- A majority of teachers are unclear about the types of reading instructional practices that are called for in their state’s standards, according to a new survey conducted by the RAND Corporation.
- Teachers, for example, tended to think that their standards emphasized the use of materials that match students’ current reading levels. On the contrary, the report says that most state standards focus on using appropriate grade-level texts.
- The authors recommend that state and district leaders give teachers “clearer messages” about instructional approaches called for in their state standards, as well as support and guidance in how to engage “all students in working with complex, grade-level texts.”
RAND conducted the survey with its American Teacher Panel, a nationally representative sample of educators who provide feedback on policy and practice. They found that teachers in states that have adopted the Common Core were more likely to use standards-based practices, but that those teaching English learners, students with disabilities, and those from low-income families were more likely to use leveled readers.

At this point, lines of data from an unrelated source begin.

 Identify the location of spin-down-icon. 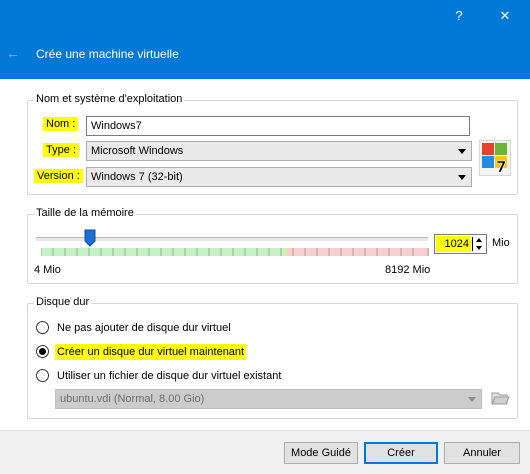
(479, 248).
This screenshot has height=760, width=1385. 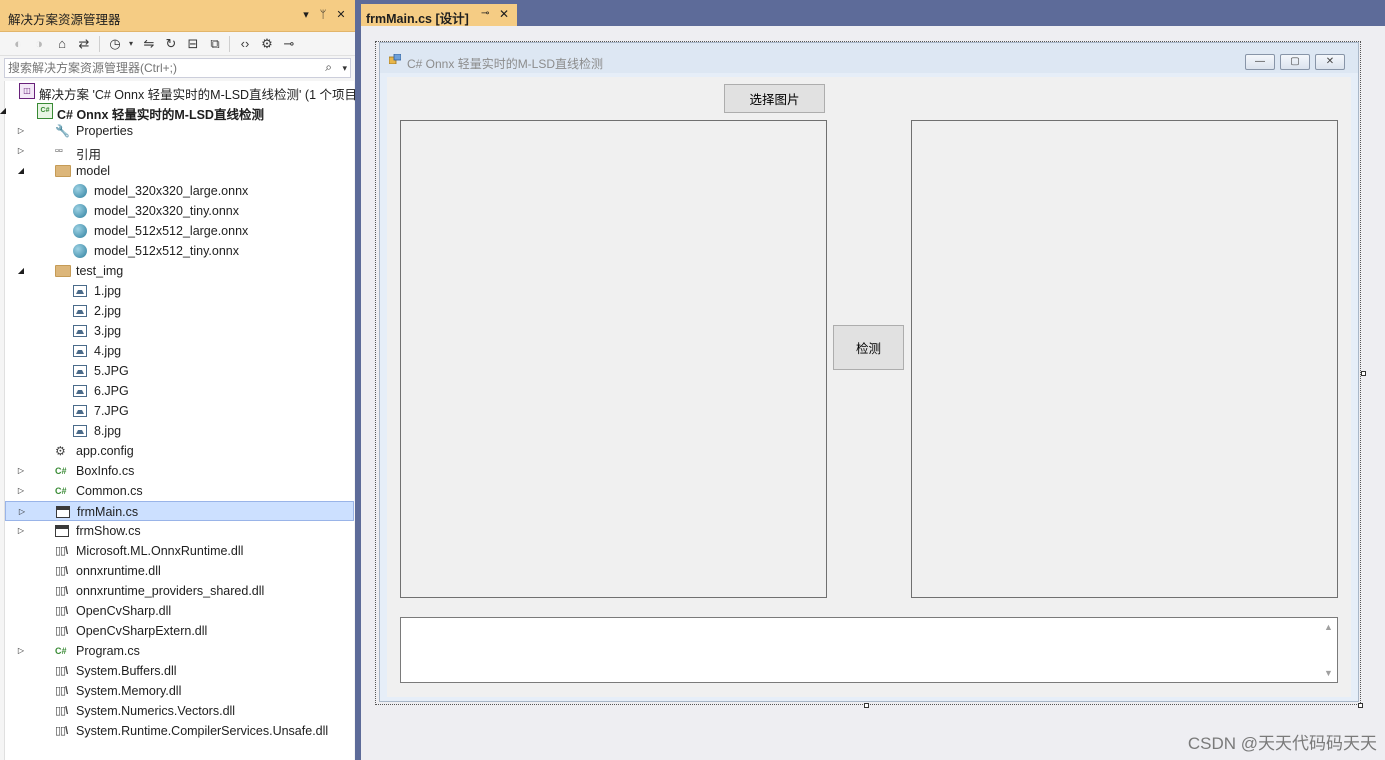 What do you see at coordinates (180, 611) in the screenshot?
I see `tree-item: ▯▯\ OpenCvSharp.dll` at bounding box center [180, 611].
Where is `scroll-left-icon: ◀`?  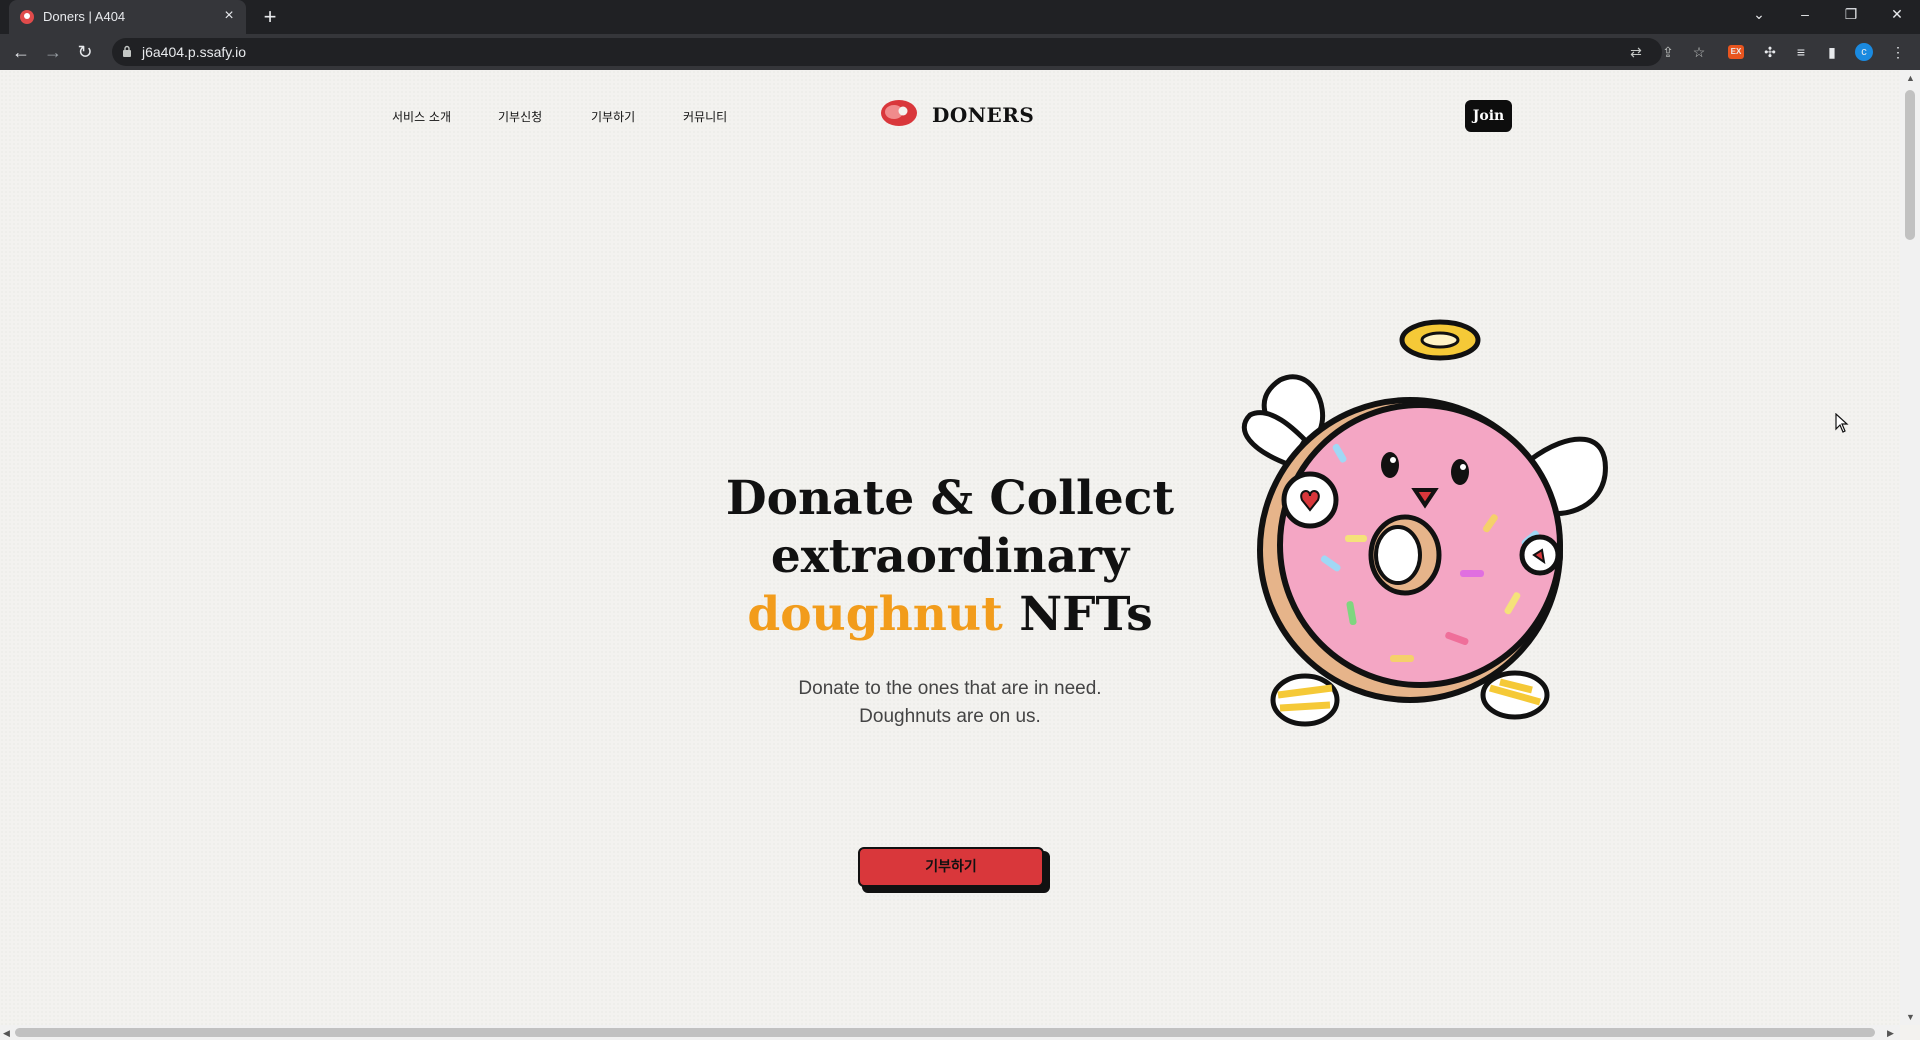
scroll-left-icon: ◀ is located at coordinates (6, 1033).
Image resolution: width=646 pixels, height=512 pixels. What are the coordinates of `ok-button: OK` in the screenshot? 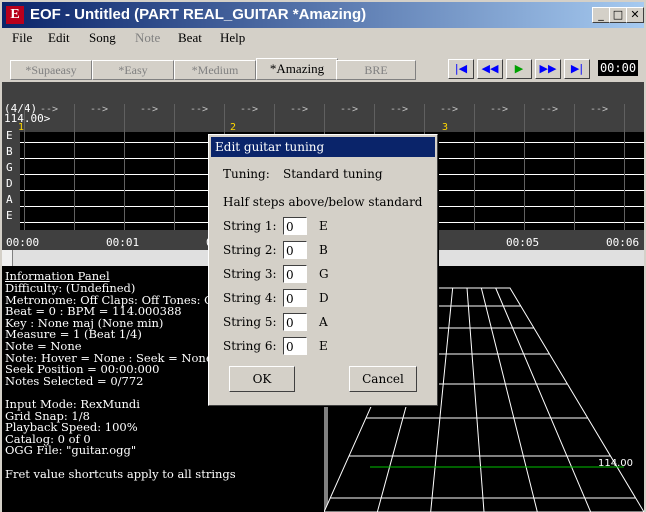 It's located at (262, 379).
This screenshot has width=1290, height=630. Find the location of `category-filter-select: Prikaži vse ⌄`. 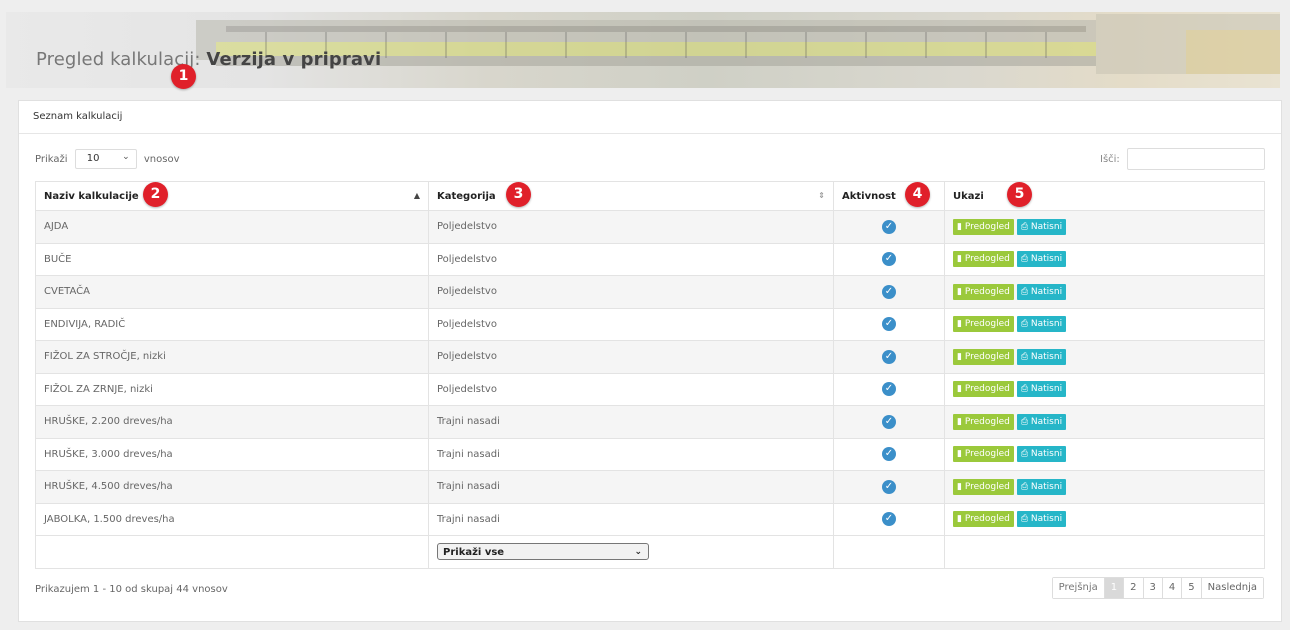

category-filter-select: Prikaži vse ⌄ is located at coordinates (543, 552).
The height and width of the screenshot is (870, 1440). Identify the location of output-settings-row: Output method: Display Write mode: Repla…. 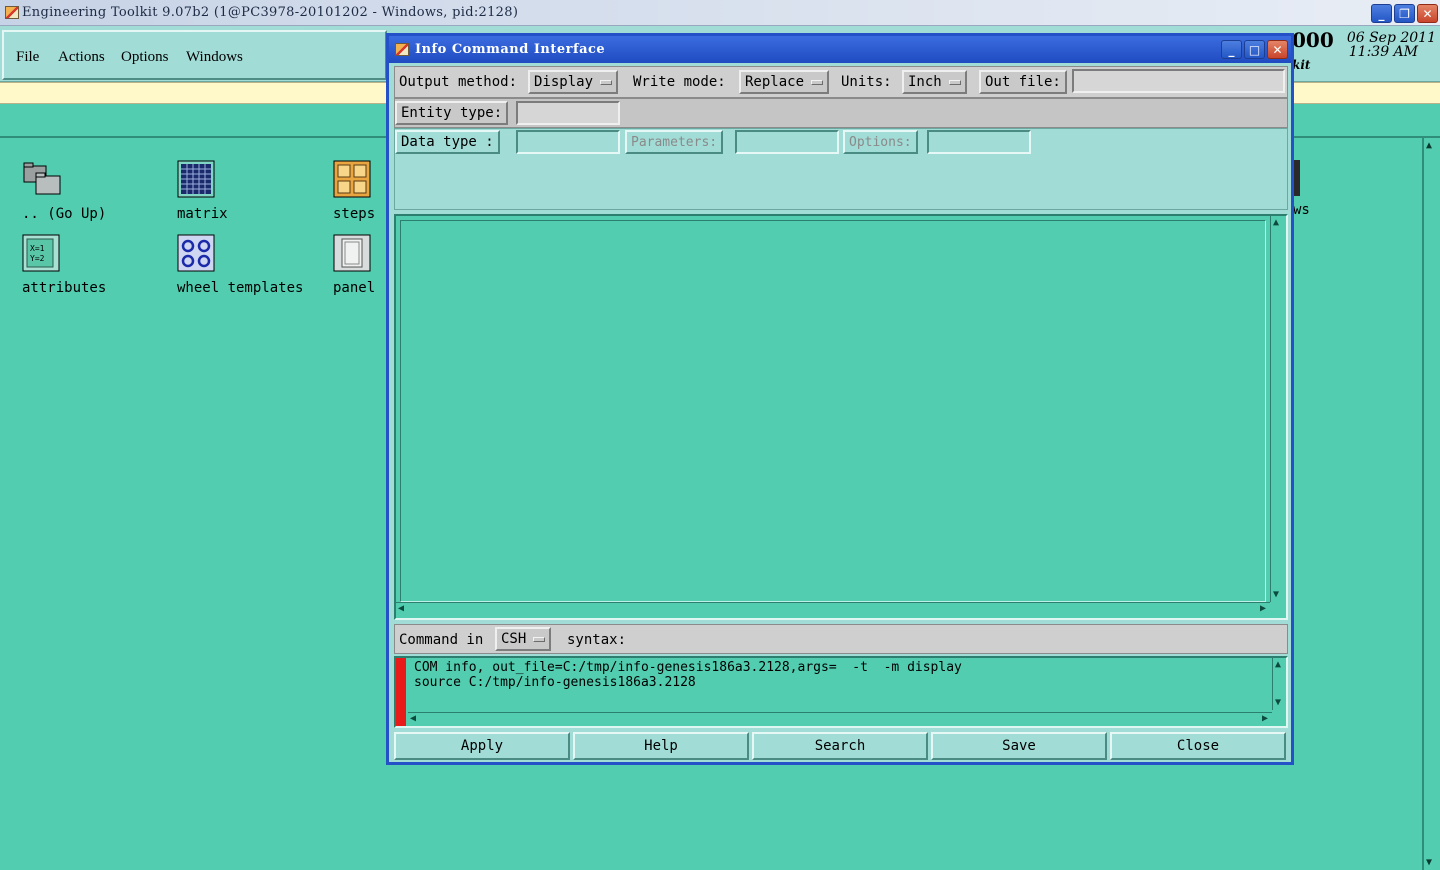
(841, 82).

Leveled readers have drawn criticism in recent years, with some literacy experts saying that limiting students to books that are “just right” for their reading skills prevents them from gaining access to texts that are more engaging and interesting to them. Those who defend the role of leveled texts say they are only a tool for teachers and should not be the only books students are reading.
The researchers recommend that school leaders and instructional coaches should develop clear guidelines as to when leveled readers are appropriate and provide teachers with professional development on practices that allow struggling readers to benefit from more complex texts. These include strategies such as pair reading, echo reading and even audio recordings.